How do the lines read from the one holding "You are a computer-use agent. Image" through the last line of the listing? Set them down exactly, pictures omitted.

*Input:*
··········
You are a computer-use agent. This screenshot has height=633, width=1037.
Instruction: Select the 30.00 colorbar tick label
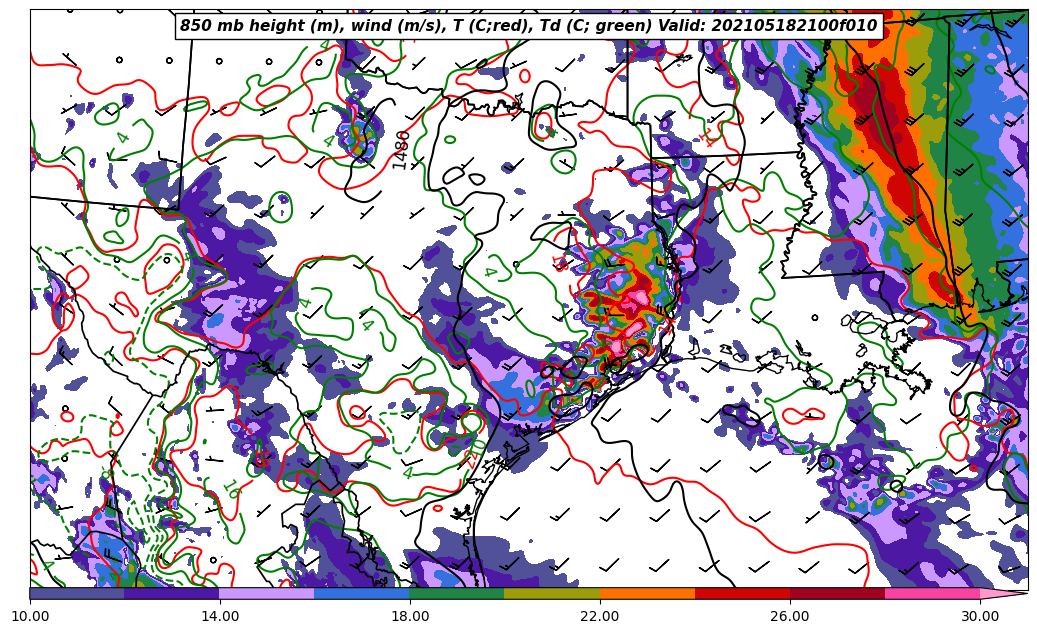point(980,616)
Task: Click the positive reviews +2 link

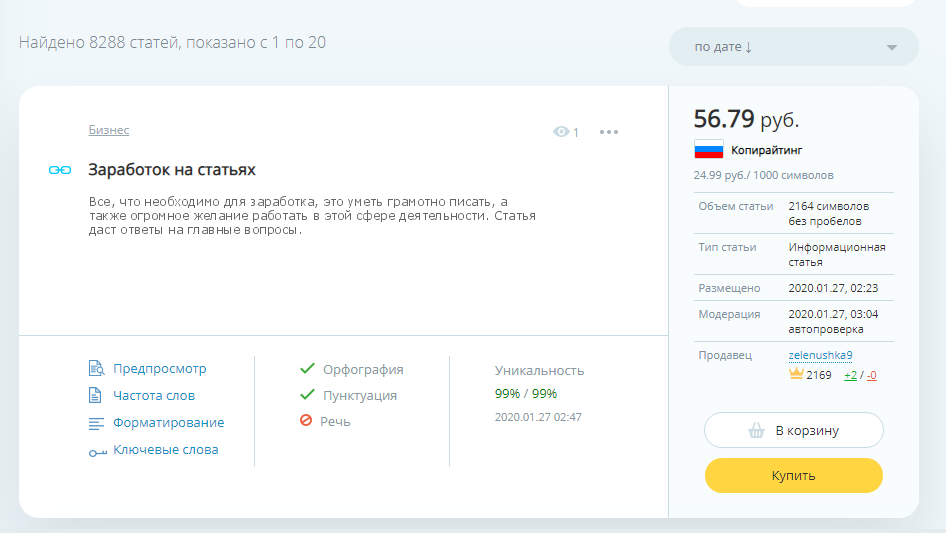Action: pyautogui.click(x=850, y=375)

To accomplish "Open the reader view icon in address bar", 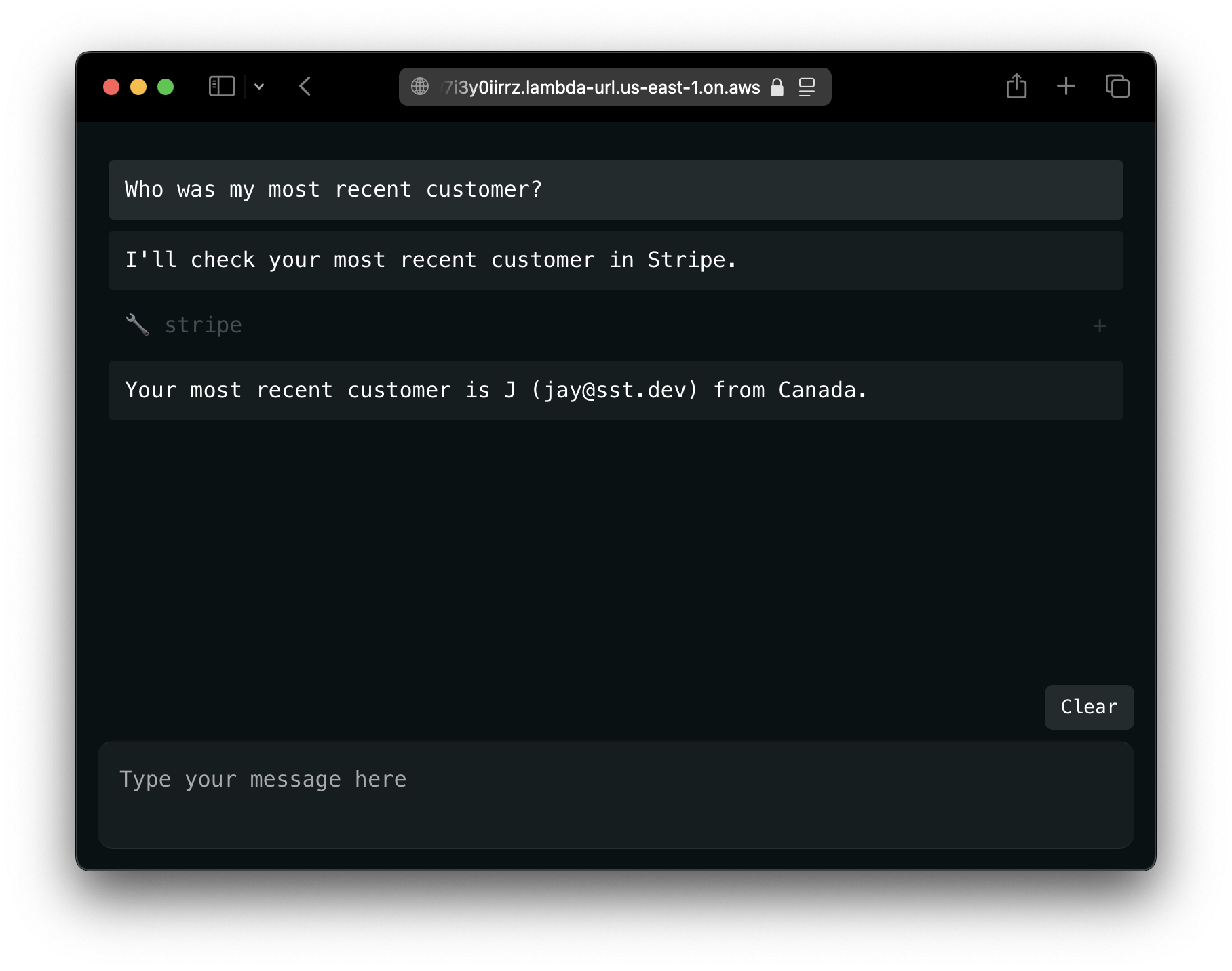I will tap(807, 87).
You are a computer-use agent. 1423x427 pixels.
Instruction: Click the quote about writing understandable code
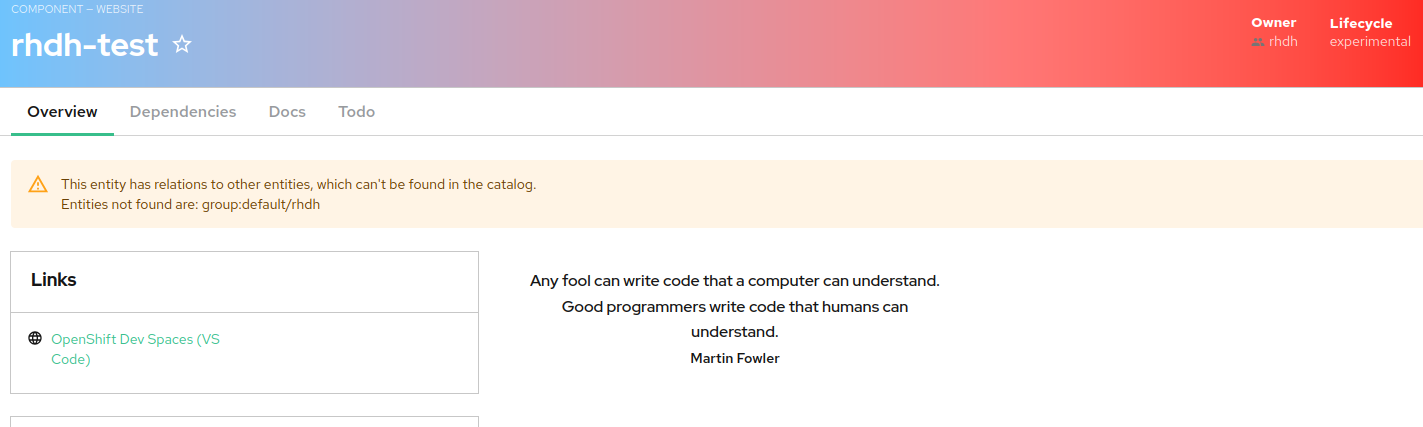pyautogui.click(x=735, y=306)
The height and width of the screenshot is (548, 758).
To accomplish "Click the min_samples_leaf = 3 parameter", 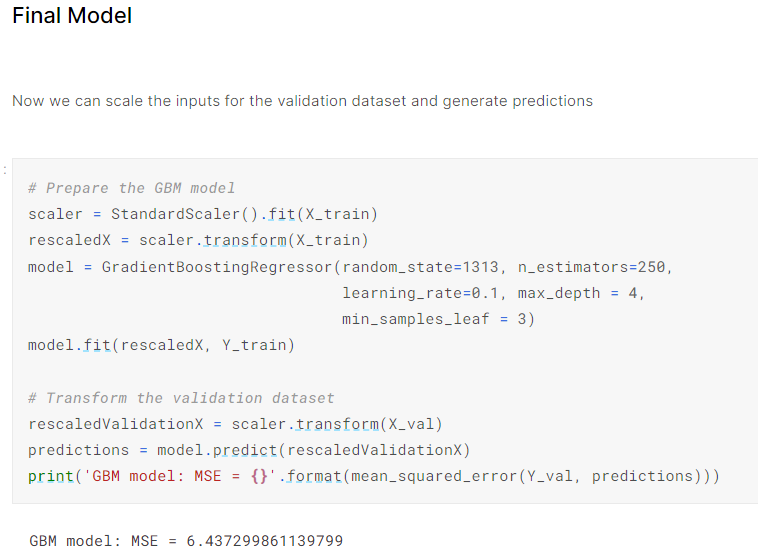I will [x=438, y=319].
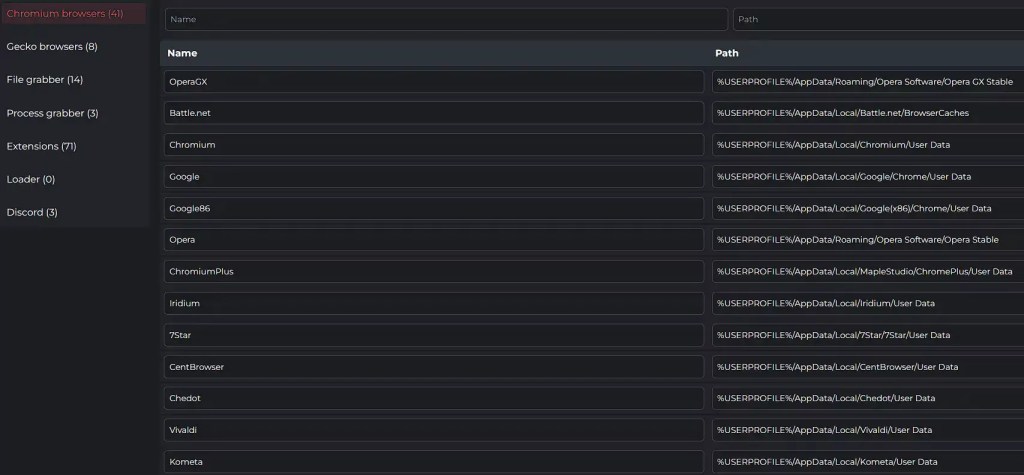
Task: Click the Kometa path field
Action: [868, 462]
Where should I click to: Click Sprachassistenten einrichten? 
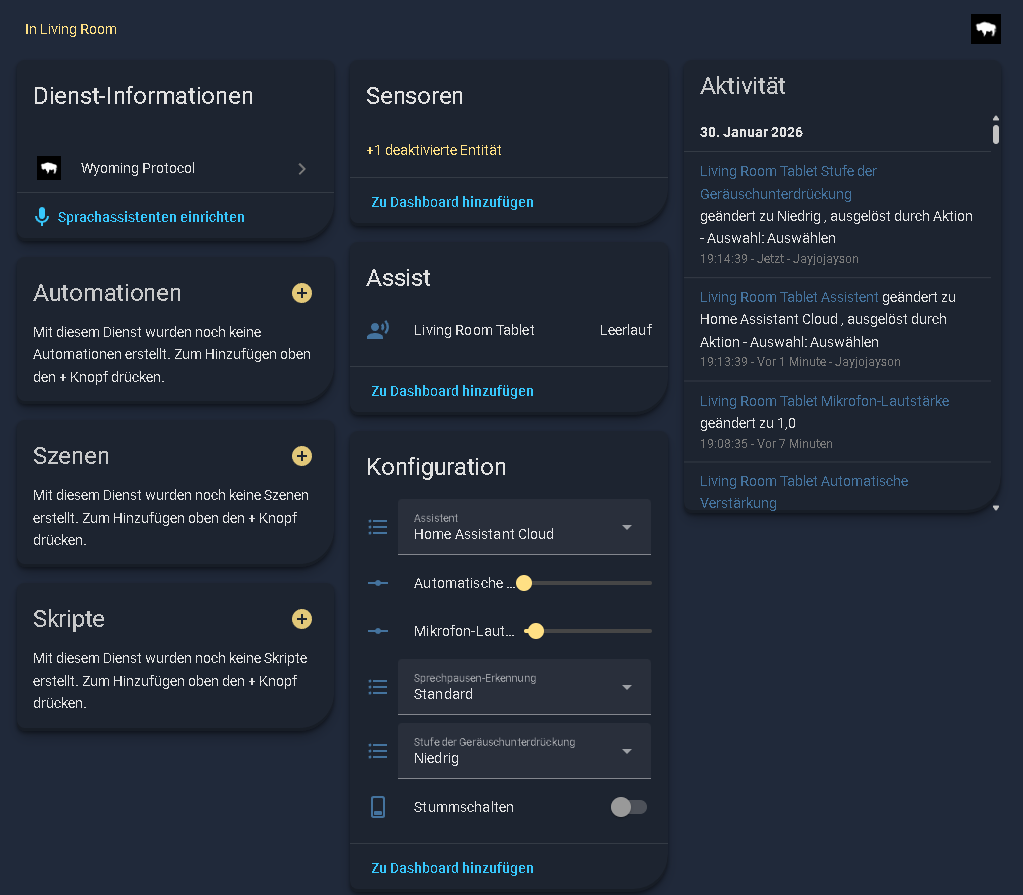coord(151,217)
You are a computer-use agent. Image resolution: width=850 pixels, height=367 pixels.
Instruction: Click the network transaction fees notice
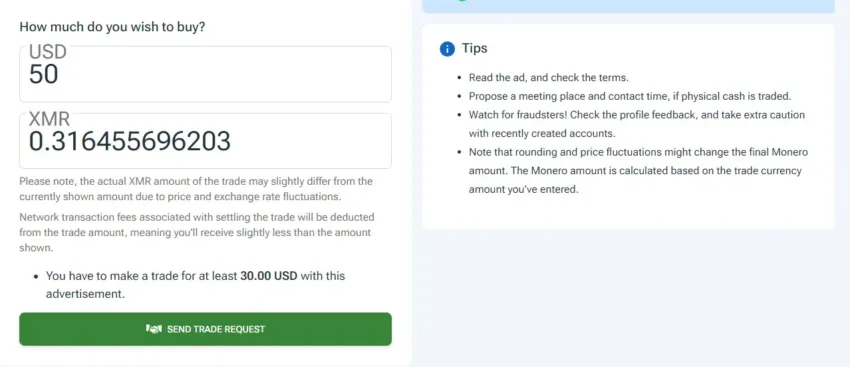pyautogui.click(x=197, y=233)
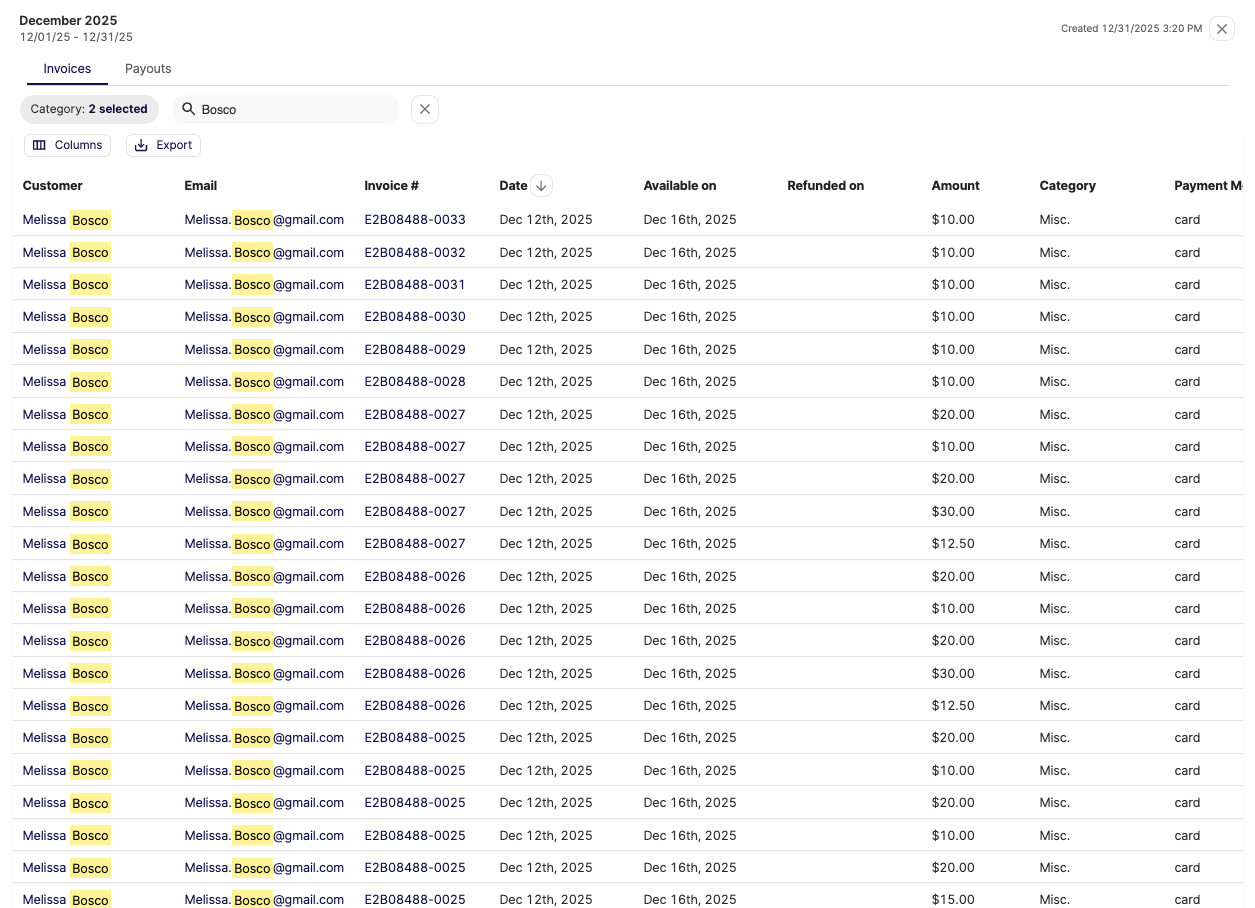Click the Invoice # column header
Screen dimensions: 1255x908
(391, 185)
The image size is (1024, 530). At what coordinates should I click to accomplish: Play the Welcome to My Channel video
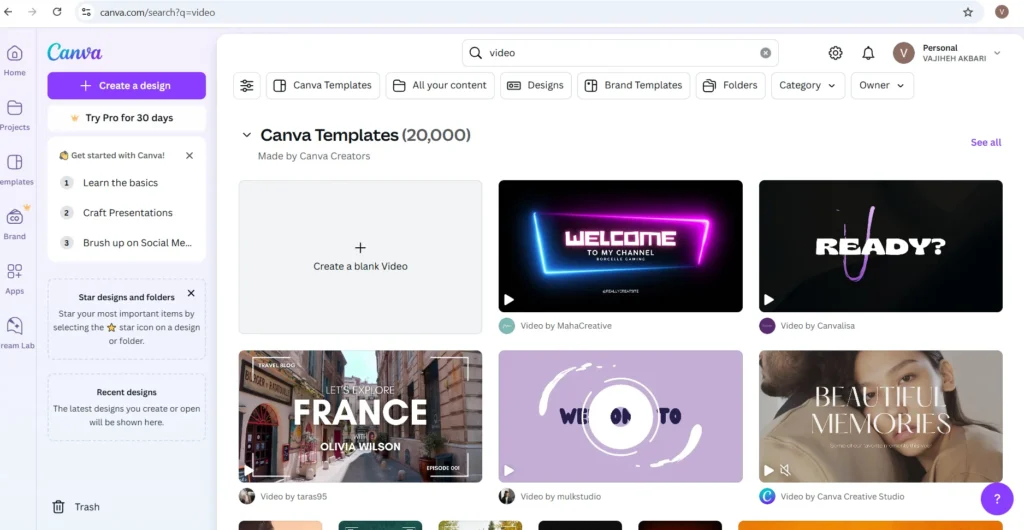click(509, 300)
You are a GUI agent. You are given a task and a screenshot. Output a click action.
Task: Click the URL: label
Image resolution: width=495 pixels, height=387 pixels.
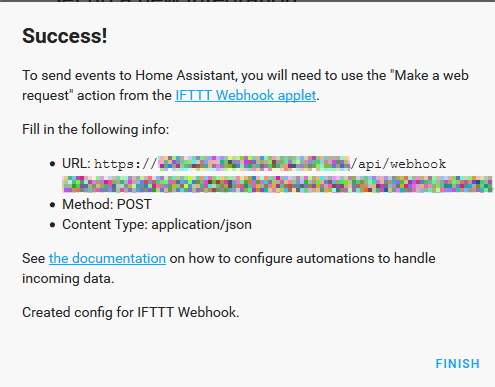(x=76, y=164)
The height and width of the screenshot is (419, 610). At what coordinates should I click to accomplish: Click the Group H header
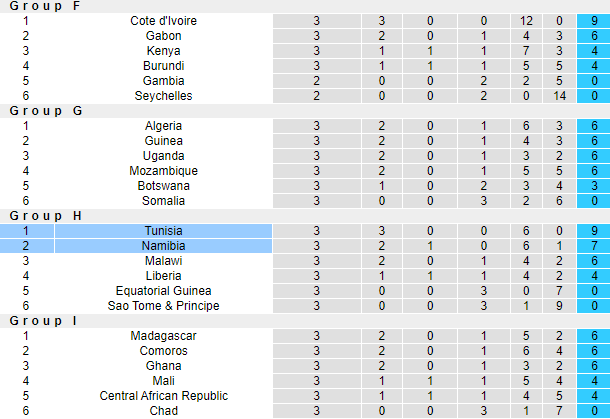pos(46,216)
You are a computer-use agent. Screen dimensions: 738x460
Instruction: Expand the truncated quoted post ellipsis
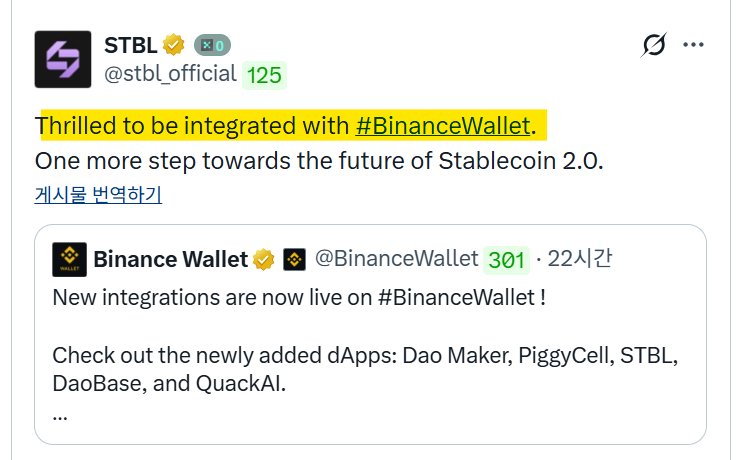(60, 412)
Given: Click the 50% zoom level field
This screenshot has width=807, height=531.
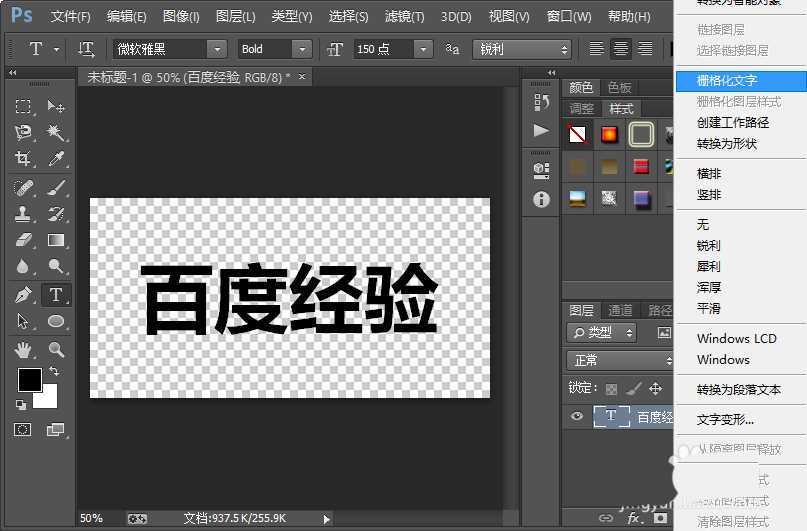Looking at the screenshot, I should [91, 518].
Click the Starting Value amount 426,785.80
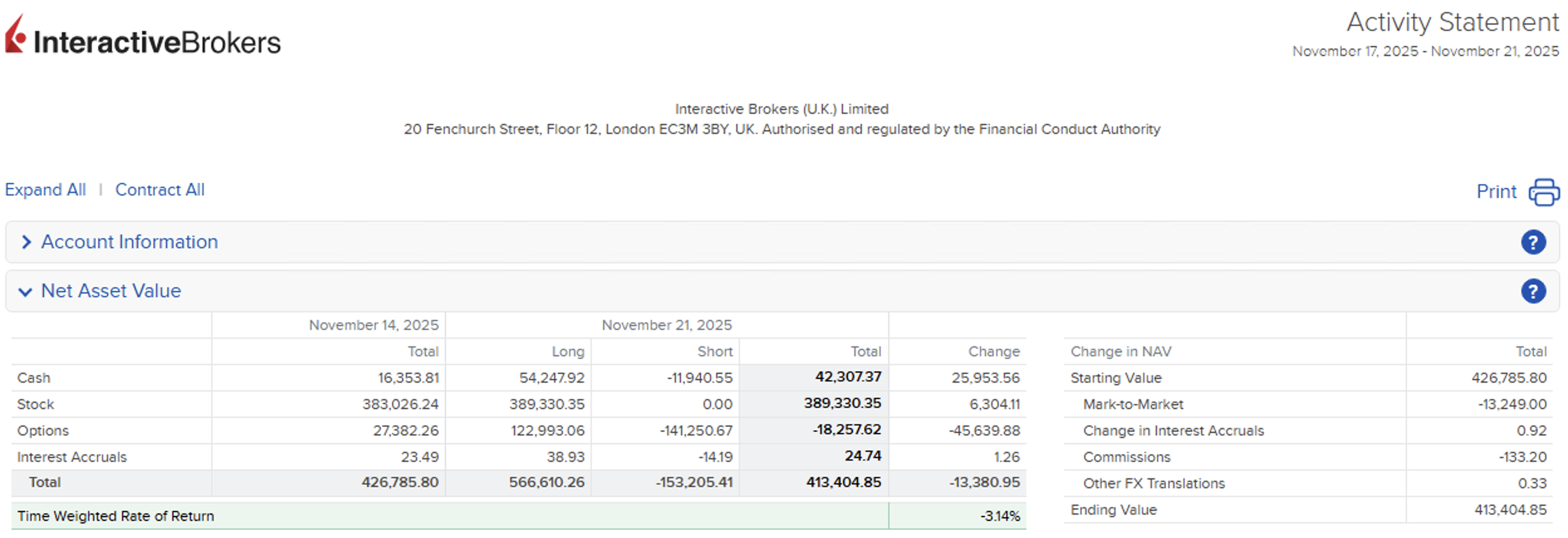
··········
*Task result:*
You are a computer-use agent. Image resolution: width=850 pixels, height=367 pixels.
Instruction: Click the network transaction fees notice
pyautogui.click(x=197, y=233)
Click the Invoice # column header
Screen dimensions: 1255x908
(391, 185)
The image size is (1024, 530). At what coordinates should I click to accomplish: Play the Welcome to My Channel video
click(509, 300)
You are a GUI agent. You are given a task and a screenshot. Output a click action.
Task: Click the URL: label
Image resolution: width=495 pixels, height=387 pixels.
(x=76, y=164)
The height and width of the screenshot is (419, 610). At what coordinates should I click to accomplish: Click the Group H header
pos(46,216)
You are a computer-use agent. Screen dimensions: 738x460
Instruction: Expand the truncated quoted post ellipsis
(60, 412)
Given: Click the 50% zoom level field
This screenshot has width=807, height=531.
Looking at the screenshot, I should [91, 518].
Click the Starting Value amount 426,785.80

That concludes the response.